So, hopefully it’s a good read and it’s engaging but it enters into that realm that was very popular but you could also read it and think, “Yes, no, this actually aligns with what I believe. This is my faith. This is real for me.”
Belinda Pollard: It’s interesting the issue of spiritual warfare and how you’ve made that a goal and I would have to say as someone who’s read both your books, very effective. I come away from reading your books thinking about what I’m doing that is weakening my armour – referring to Ephesians 6, the armour of God.
I think it’s like you’ve had the best sermon but nobody preached.
Yes. So, I think that’s fantastic. And it’s interesting, too, that you’ve got so many point of view characters which people say, “Don’t do that.” And particularly they say, in your early books, don’t have too many points of view and yet you’ve gone wild with them and I think you’ve made it work. So, how did you make it work because they’re all first-person points of view and how do you make them different?
Donita Bundy: What I had done throughout my whole life is if I need to be someone in a certain way, I would identify and role play and I would think who is really good at doing this? What would be the characteristics of someone who needed to be this person? What would they look like? What would they sound like? How would they move?

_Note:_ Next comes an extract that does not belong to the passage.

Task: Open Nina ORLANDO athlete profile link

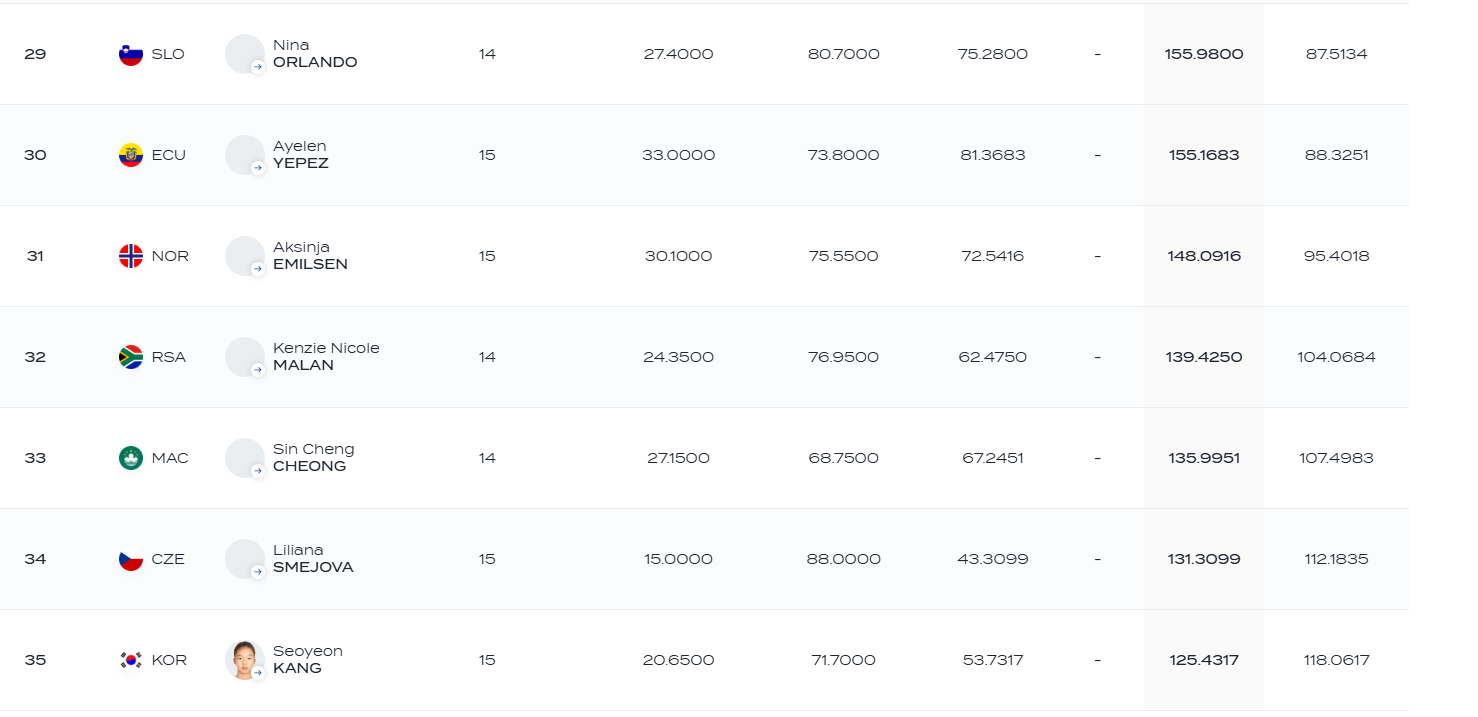Action: tap(315, 54)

What would they say? And I would just step into that role.
And I realised that I’ve done it my whole life as a coping strategy. As you know, sometimes in life you just have to do jobs because you need work and you need some money and so I’ve done a ridiculous amounts of jobs. People call me unstable. I’m just interesting, I think! I think I like to call myself interesting!
Belinda Pollard: You’re versatile.
Donita Bundy: Thank you. That’s the word! And so, I’ve worked in many, many different roles and of course then I’d have to step into the many different personas that would do the job and get me through and help me deal with who I needed to be and so, right or wrong, that kind of equipped me with the ability to step into another person’s head.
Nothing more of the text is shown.